* begin *

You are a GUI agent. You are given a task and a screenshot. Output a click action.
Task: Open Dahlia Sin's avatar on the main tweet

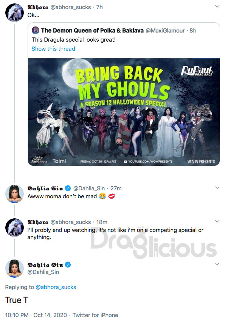[14, 268]
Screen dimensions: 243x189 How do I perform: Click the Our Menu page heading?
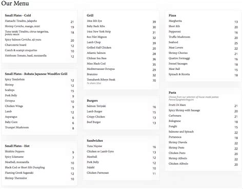click(15, 3)
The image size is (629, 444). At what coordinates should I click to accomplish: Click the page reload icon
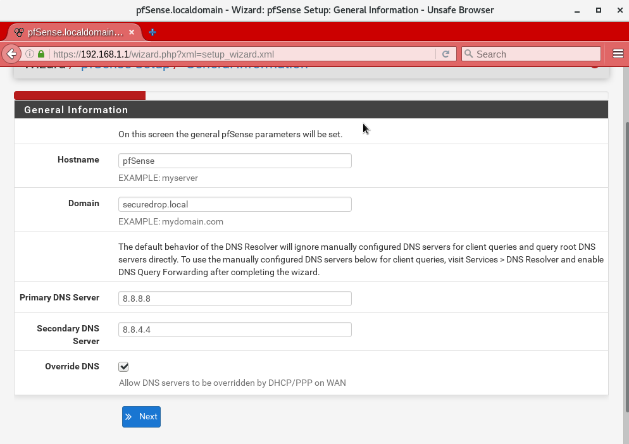[445, 54]
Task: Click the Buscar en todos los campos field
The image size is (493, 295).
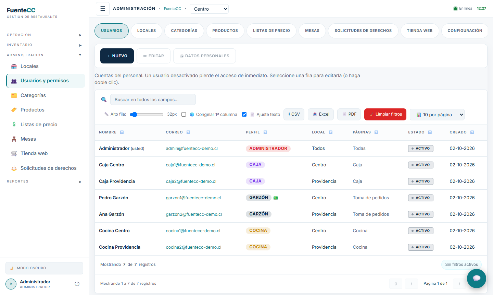Action: [x=153, y=100]
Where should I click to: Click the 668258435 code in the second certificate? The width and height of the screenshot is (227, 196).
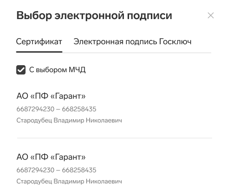79,170
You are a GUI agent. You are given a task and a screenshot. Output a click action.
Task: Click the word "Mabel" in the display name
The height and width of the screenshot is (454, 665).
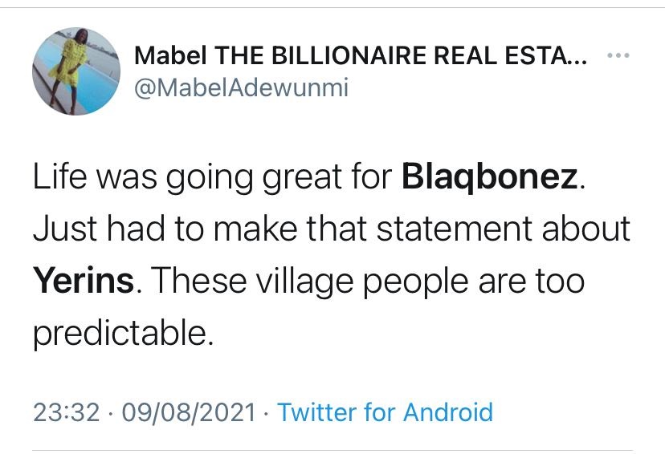165,56
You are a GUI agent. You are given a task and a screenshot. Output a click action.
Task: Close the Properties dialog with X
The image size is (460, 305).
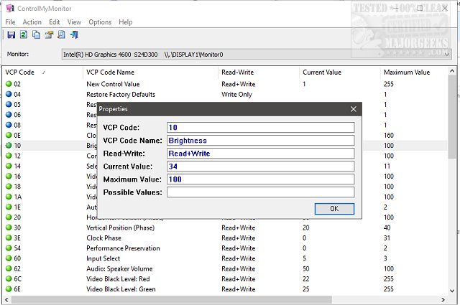tap(353, 109)
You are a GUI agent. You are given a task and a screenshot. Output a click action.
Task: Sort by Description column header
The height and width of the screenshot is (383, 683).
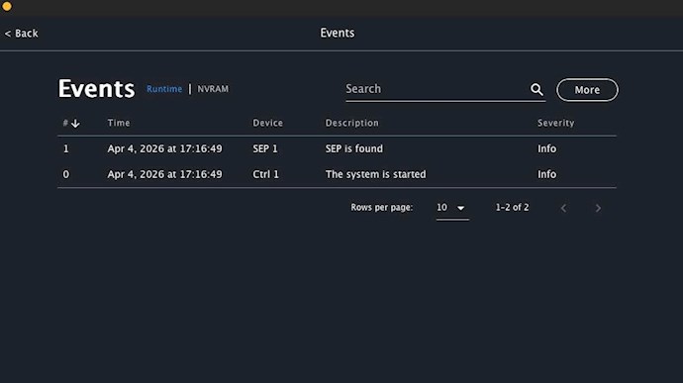352,123
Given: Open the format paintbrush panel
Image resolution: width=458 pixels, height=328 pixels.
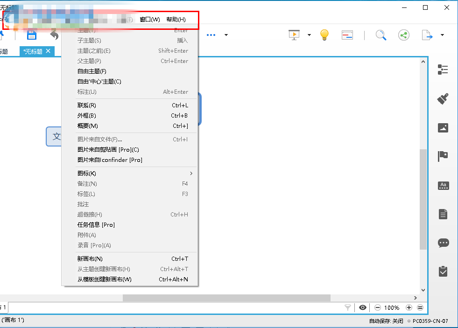Looking at the screenshot, I should (443, 99).
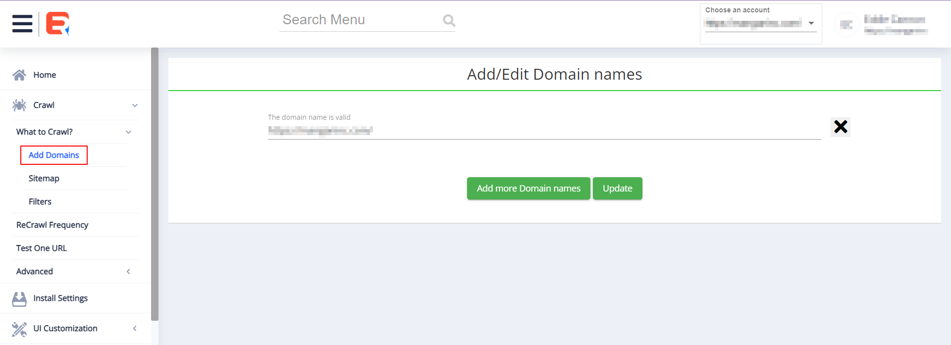This screenshot has height=345, width=951.
Task: Click the search magnifier icon
Action: pyautogui.click(x=449, y=20)
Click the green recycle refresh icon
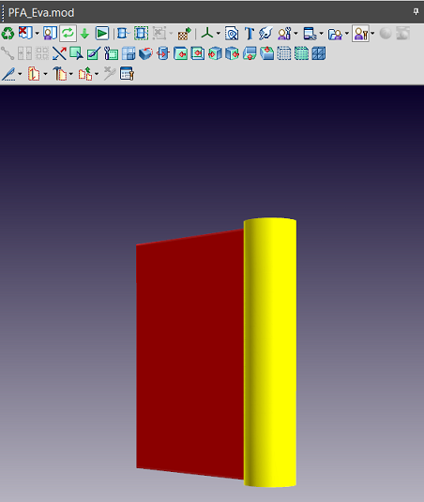424x502 pixels. (8, 34)
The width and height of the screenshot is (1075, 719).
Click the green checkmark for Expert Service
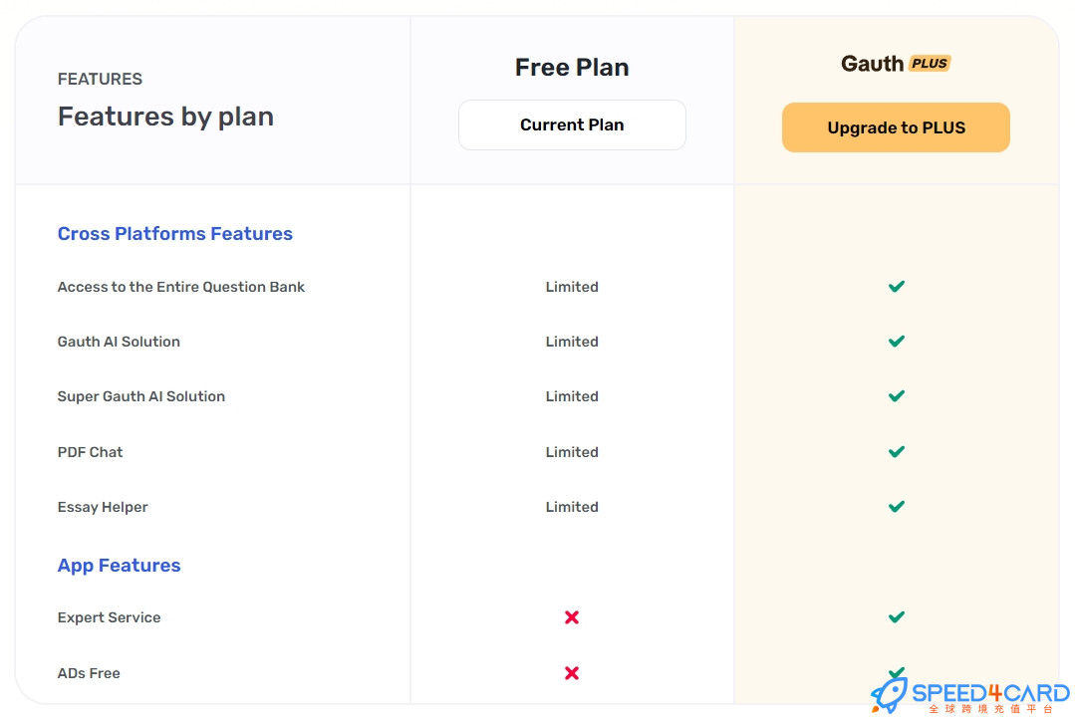(x=896, y=616)
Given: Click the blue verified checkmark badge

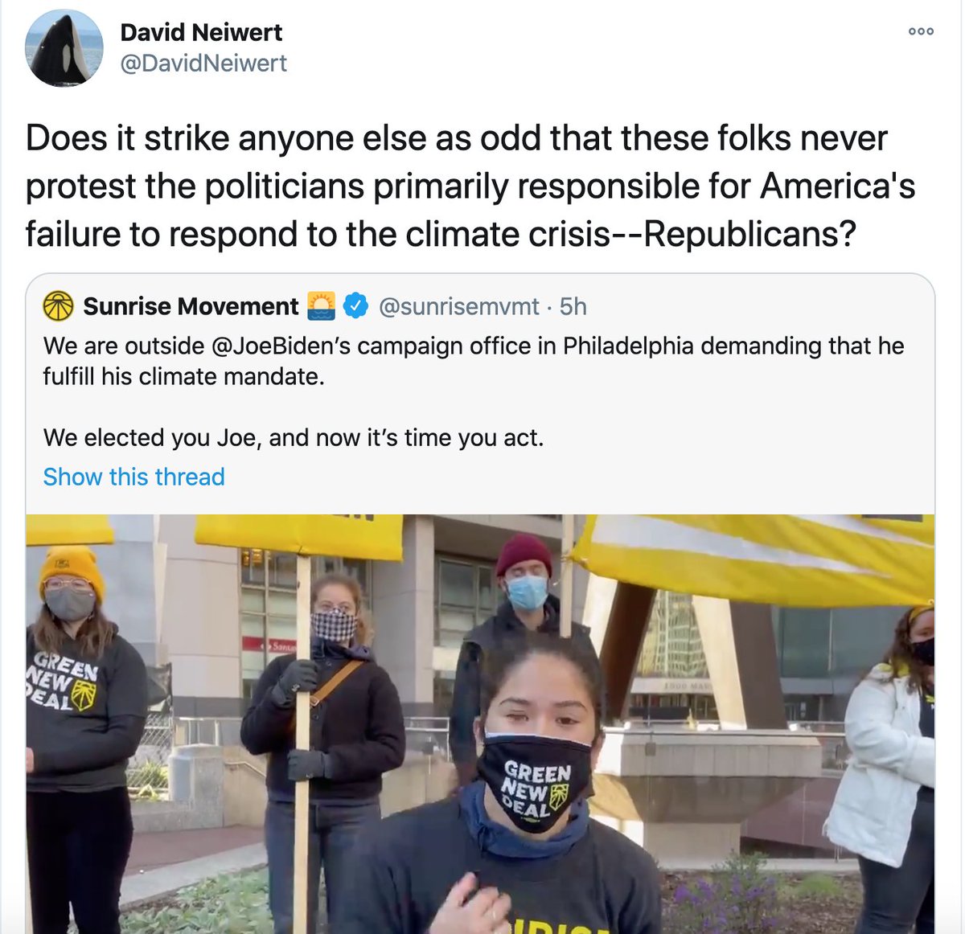Looking at the screenshot, I should (x=356, y=306).
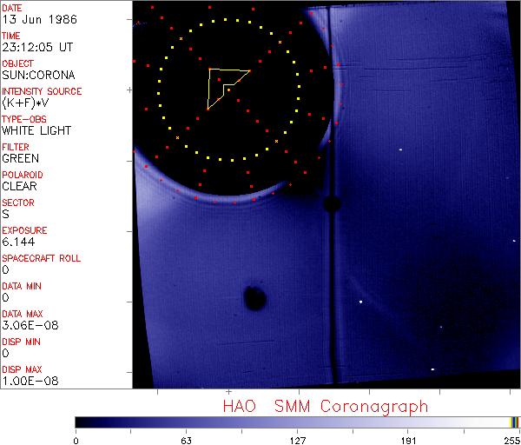Click the yellow triangle inside the occulting disk

224,85
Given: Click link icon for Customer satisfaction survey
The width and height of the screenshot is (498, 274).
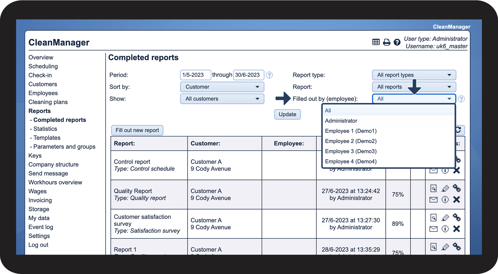Looking at the screenshot, I should click(x=457, y=217).

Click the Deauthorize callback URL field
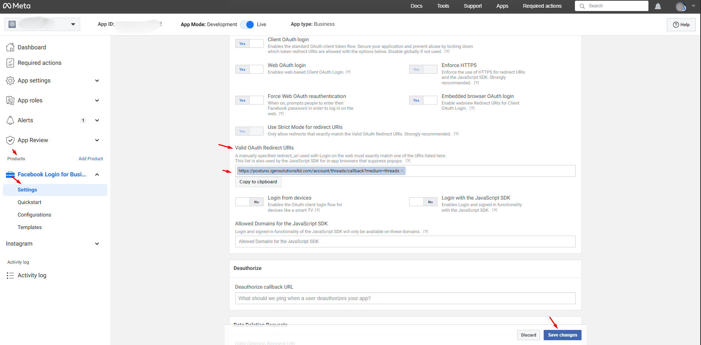tap(405, 298)
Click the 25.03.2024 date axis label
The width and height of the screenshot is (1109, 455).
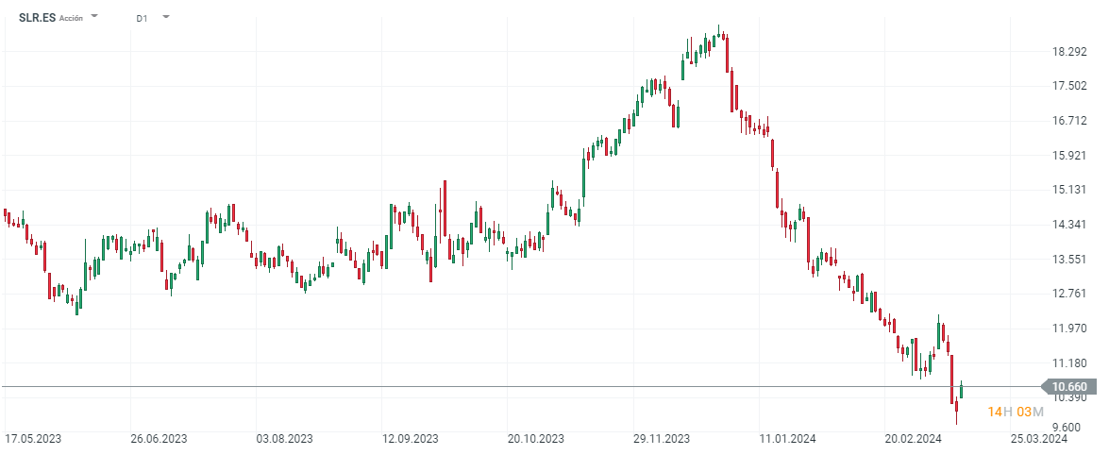[x=1039, y=439]
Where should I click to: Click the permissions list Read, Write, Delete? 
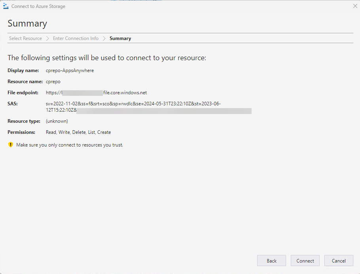(78, 132)
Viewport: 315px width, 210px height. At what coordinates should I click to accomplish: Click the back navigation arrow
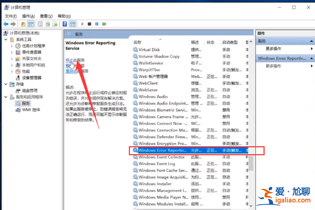coord(6,24)
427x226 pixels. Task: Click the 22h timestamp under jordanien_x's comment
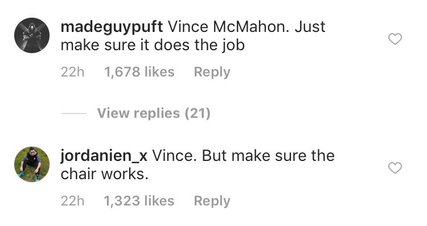72,201
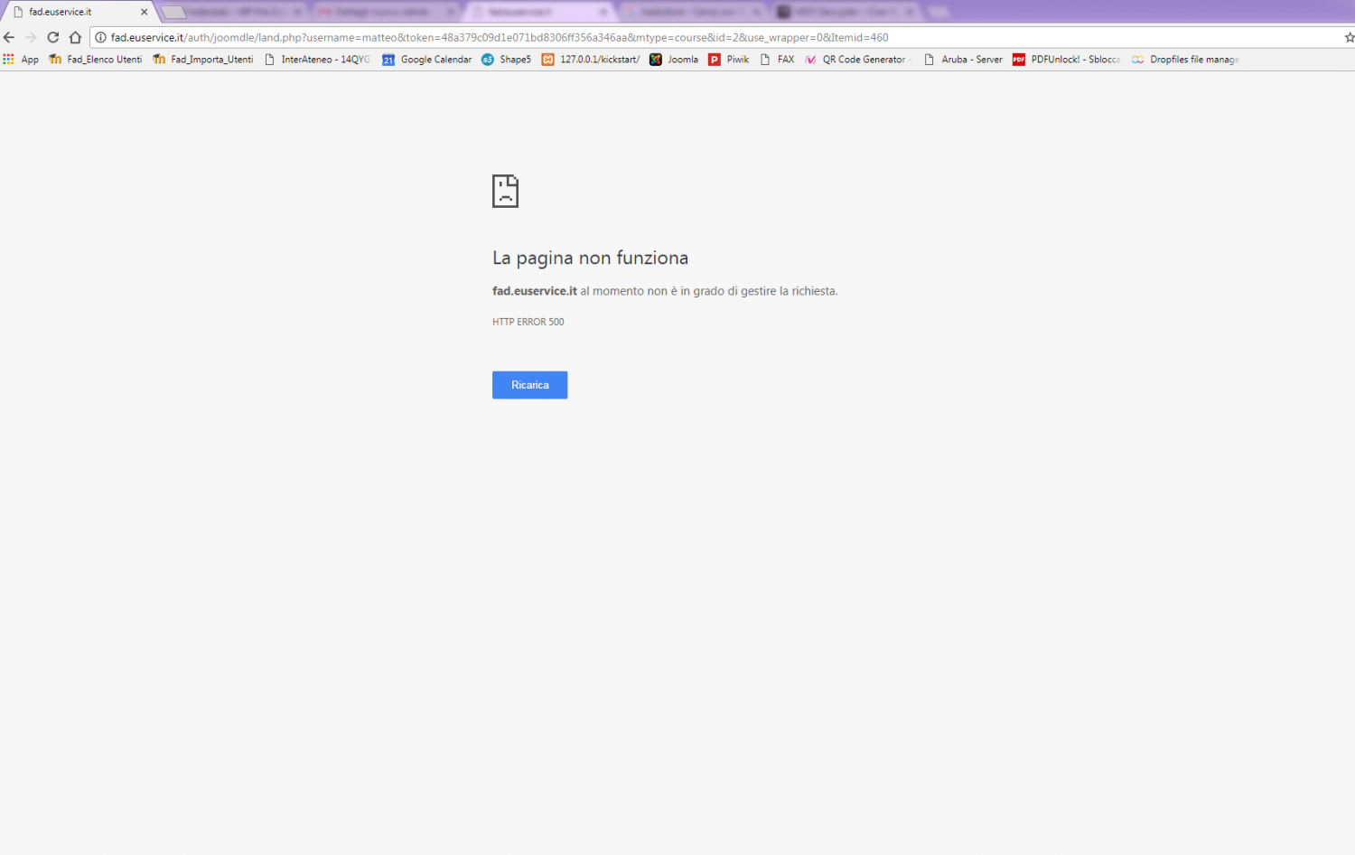Open the Piwik bookmark
The height and width of the screenshot is (855, 1355).
click(729, 60)
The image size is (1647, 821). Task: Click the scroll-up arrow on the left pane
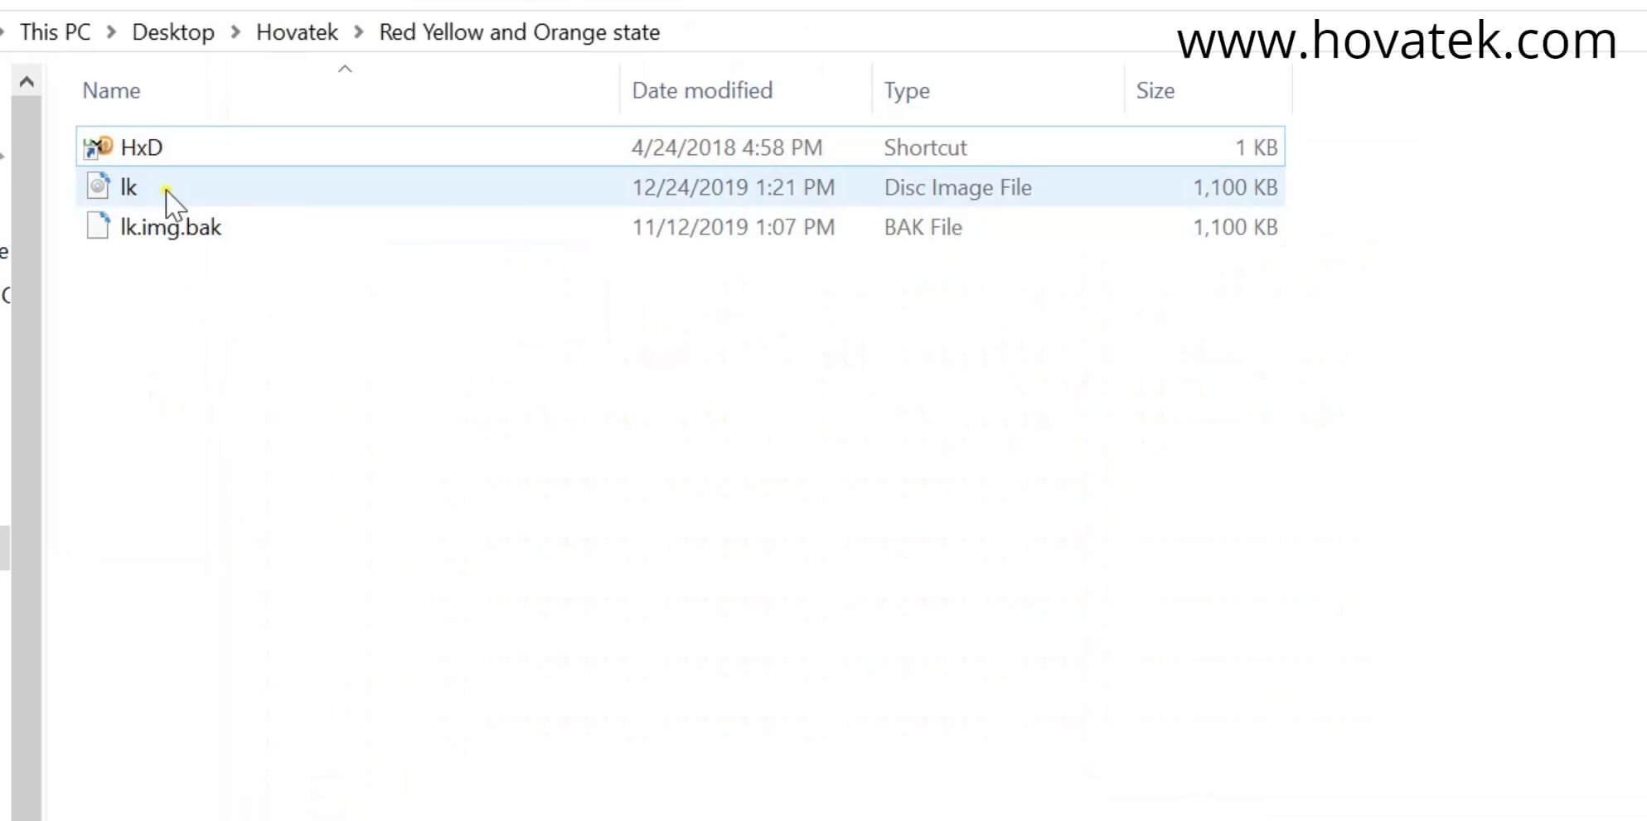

* end *

### Problem to solve
Turn the lines of these records into a numbered list, skipping blank lines. Leave out the pictures.

### Written solution
1. You are a GUI agent. You are given a task and a screenshot. Output a click action.
2. Task: Open Dahlia Sin's avatar on the main tweet
3. [14, 268]
4. Screen dimensions: 243x189 How do I perform: Click the Our Menu page heading?
5. click(15, 3)
6. The image size is (629, 444). At what coordinates should I click to accomplish: Click the page reload icon
7. [445, 54]
8. Task: Click the Buscar en todos los campos field
9. The image size is (493, 295).
10. Action: [x=153, y=100]
11. Where should I click to: Click the 668258435 code in the second certificate? The width and height of the screenshot is (227, 196).
12. 79,170
13. You are a GUI agent. You are given a task and a screenshot. Output a click action.
14. Task: Click the word "Mabel" in the display name
15. The height and width of the screenshot is (454, 665).
16. 165,56
17. You are a GUI agent. You are given a task and a screenshot. Output a click action.
18. Task: Close the Properties dialog with X
19. The image size is (460, 305).
20. tap(353, 109)
21. You are a GUI agent. You are given a task and a screenshot. Output a click action.
22. Task: Sort by Description column header
23. The height and width of the screenshot is (383, 683).
24. 352,123
25. Given: Open the format paintbrush panel
26. Image resolution: width=458 pixels, height=328 pixels.
27. Looking at the screenshot, I should (443, 99).
28. This screenshot has height=345, width=951.
29. Task: Click the search magnifier icon
30. Action: pyautogui.click(x=449, y=20)
31. Click the green recycle refresh icon
32. 424x502 pixels. (8, 34)
33. The width and height of the screenshot is (1075, 719).
34. Click the green checkmark for Expert Service
35. (x=896, y=616)
36. Given: Click the blue verified checkmark badge
37. Looking at the screenshot, I should (x=356, y=306).
38. Click the yellow triangle inside the occulting disk
39. 224,85
40. Given: Click link icon for Customer satisfaction survey
41. The width and height of the screenshot is (498, 274).
42. Looking at the screenshot, I should click(x=457, y=217).
43. Click the Deauthorize callback URL field
44. tap(405, 298)
45. Click the 25.03.2024 date axis label
46. The width and height of the screenshot is (1109, 455).
47. [x=1039, y=439]
48. Where should I click to: Click the permissions list Read, Write, Delete? 
49. (78, 132)
50. Viewport: 315px width, 210px height. At what coordinates should I click to accomplish: Click the back navigation arrow
51. coord(6,24)
52. 427x226 pixels. Task: Click the 22h timestamp under jordanien_x's comment
53. 72,201
54. Open the Piwik bookmark
55. The height and width of the screenshot is (855, 1355).
56. click(729, 60)
57. The image size is (1647, 821). Task: Click the scroll-up arrow on the left pane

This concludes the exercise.